Im Zuge des Baus der Ladesäule wird der Parkplatz auf rund 160 Quadratmetern umgestaltet. So weisen die Stellplätze künftig statt bislang 2 Metern eine Breite von 2,70 Metern aus. Damit wird man der Entwicklung der Pkw gerecht, wie das Bauamt mitteilt. Für eine spätere Erweiterung der Ladekapazität werden Leerrohre mitverlegt. Projektbeteiligte sind Stadt Alsfeld, OVAG Netz GmbH, Tiefbaufirma Gölzhäuser, Herbst Elektroinstallation und TankE GmbH.

Die neue Säule liegt im Trend, wie Andreas Matlé von der OVAG bestätigt. Die Auslastungen der OVAG-Ladesäulen im ganzen Vogelsbergkreis hat im Zuge der steigenden Anzahl an verkauften Elektrofahrzeuge in Deutschland »durchaus deutlich zugenommen«. Die Nutzung der öffentlichen Ladesäulen durch die E-Mobilisten schwankt. Immerhin haben ja auch einige Nutzer am eigenen Haus eine eigene Ladestation, die sogenannte »Wallbox«.

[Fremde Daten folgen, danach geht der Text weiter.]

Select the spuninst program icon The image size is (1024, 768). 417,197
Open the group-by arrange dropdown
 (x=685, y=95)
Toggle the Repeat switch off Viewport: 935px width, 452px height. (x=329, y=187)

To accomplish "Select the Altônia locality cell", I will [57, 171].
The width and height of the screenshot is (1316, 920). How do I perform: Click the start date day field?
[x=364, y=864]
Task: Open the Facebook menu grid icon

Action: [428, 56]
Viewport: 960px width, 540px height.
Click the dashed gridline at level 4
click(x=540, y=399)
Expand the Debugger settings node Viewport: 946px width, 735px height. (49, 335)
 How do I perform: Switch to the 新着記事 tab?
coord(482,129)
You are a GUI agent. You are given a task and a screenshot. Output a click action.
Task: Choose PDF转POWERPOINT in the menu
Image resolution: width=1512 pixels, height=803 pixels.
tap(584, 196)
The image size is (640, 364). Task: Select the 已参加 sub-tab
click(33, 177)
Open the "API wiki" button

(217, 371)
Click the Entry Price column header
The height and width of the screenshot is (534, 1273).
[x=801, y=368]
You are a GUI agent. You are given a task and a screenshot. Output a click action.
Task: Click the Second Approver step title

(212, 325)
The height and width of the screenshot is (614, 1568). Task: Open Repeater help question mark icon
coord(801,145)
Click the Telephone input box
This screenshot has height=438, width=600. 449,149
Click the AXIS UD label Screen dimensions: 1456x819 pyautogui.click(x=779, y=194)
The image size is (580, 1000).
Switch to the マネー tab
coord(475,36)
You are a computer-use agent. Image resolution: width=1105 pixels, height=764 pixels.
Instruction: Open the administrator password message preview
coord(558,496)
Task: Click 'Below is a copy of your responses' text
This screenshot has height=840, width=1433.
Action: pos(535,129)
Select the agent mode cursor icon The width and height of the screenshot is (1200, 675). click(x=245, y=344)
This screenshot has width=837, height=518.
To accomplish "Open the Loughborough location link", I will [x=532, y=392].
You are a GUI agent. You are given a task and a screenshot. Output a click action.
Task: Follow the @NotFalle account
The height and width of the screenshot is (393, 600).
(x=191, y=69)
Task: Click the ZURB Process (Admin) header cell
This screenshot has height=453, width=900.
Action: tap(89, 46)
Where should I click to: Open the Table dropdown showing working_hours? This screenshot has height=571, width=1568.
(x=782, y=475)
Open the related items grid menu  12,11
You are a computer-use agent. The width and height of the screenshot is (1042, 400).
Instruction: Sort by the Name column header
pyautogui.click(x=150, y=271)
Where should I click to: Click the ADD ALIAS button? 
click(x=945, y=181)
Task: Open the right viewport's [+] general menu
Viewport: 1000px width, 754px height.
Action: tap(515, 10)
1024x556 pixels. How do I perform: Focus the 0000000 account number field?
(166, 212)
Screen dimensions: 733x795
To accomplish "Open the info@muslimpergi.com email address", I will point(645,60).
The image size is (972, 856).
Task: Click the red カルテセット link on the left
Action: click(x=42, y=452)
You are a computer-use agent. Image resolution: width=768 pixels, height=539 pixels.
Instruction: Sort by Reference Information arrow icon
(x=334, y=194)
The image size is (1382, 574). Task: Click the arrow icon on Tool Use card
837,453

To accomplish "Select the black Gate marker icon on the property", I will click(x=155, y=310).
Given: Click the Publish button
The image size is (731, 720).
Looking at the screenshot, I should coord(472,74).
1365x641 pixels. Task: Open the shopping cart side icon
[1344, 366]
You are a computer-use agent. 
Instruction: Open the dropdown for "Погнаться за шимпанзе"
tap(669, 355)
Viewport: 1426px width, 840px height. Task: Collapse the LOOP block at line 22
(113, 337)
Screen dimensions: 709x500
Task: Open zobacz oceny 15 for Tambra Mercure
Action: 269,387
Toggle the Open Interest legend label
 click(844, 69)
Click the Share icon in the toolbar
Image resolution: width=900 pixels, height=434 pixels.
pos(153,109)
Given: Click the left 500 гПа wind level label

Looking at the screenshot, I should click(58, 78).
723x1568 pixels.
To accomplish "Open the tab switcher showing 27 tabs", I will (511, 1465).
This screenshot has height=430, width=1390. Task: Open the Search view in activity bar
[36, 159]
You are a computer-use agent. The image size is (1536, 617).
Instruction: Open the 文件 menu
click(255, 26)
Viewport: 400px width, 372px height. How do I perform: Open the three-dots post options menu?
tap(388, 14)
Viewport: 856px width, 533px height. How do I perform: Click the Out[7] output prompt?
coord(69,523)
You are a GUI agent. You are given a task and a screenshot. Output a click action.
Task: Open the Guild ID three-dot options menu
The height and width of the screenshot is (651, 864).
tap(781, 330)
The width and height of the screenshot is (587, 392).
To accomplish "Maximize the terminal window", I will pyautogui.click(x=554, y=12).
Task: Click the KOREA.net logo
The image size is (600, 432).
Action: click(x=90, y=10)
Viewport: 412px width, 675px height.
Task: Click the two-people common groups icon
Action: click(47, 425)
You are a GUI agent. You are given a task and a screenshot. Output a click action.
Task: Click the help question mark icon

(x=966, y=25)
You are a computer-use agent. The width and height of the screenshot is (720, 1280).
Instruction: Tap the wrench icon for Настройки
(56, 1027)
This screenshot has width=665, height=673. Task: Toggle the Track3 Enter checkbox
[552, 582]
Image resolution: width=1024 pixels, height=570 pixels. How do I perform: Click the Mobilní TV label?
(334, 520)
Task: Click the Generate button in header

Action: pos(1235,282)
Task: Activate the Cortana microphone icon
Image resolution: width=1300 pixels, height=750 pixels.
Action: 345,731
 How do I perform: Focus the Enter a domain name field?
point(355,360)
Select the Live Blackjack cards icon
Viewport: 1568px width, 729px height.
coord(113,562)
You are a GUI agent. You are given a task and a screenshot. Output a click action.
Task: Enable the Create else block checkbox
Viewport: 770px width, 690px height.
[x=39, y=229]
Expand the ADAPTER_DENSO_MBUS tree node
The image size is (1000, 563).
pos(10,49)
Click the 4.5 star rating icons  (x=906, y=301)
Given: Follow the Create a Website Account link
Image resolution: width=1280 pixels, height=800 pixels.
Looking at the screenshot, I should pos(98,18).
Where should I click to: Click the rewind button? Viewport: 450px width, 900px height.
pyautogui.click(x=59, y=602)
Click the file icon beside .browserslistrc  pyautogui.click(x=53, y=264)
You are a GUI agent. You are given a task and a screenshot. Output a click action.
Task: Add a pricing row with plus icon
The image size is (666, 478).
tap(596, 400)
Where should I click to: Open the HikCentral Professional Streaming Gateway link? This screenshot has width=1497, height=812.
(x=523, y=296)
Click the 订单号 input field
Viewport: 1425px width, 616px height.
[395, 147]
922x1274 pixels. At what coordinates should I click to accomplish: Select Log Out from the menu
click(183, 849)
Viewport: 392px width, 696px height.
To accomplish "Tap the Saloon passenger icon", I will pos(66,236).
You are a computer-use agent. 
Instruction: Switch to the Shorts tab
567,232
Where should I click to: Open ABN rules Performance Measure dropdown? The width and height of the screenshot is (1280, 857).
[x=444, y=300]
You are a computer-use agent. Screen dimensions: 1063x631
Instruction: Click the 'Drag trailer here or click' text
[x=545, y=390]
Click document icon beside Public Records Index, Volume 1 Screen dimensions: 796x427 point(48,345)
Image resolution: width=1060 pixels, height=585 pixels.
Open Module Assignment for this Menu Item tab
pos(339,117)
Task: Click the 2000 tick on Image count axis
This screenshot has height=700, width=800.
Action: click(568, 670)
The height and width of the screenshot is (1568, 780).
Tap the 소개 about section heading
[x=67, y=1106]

Die OVAG betreibt im Vogelsbergkreis zurzeit 46 öffentliche Ladepunkte für E-Pkw. Diese können alle über die OVAG-E-Mobil-App mit Standort und Verfügbarkeitsanzeige eingesehen und genutzt werden.

Die Auslastung schwankt bei den verschiedenen Ladesäulen. Sie ist abhängig vom Standort und den lokalen Gegebenheiten vor Ort. Dabei gibt es Kommunen, in denen die Elektromobilität bereits deutlich ausgeprägter vertreten ist und Ortschaften, die häufiger angefahren werden als andere. Dabei spielt die Autobahnnähe eine geringe Rolle, da die Reisenden auf Langstrecken ihre Elektrofahrzeuge vermutlich vor allem an Schnellladestationen direkt auf der Autobahn bei kurzen Stopps nachladen.

Immer mehr Nutzer der Lade-App

»Die Anzahl der Nutzer der OVAG-E-Mobil-App sowie auch die Auslastung unserer Ladesäulen steigt stetig an«, sagt Matlé. »Vor allem in den vergangenen Monaten konnten wir einen deutlichen Anstieg der Auslastung der Ladeinfrastruktur feststellen.« Diese Entwicklung werde wohl so weitergehen.

Für die steigende Zahl an Elektrofahrern stehen aktuell genügend Ladepunkte im OVAG-E-Mobilität-Ladenetz zur Verfügung, schätzt Matlé. Gleichzeitig habe der regionale Versorger »stets die Ausweitung unseres Ladeinfrastrukturnetzes im Blick«.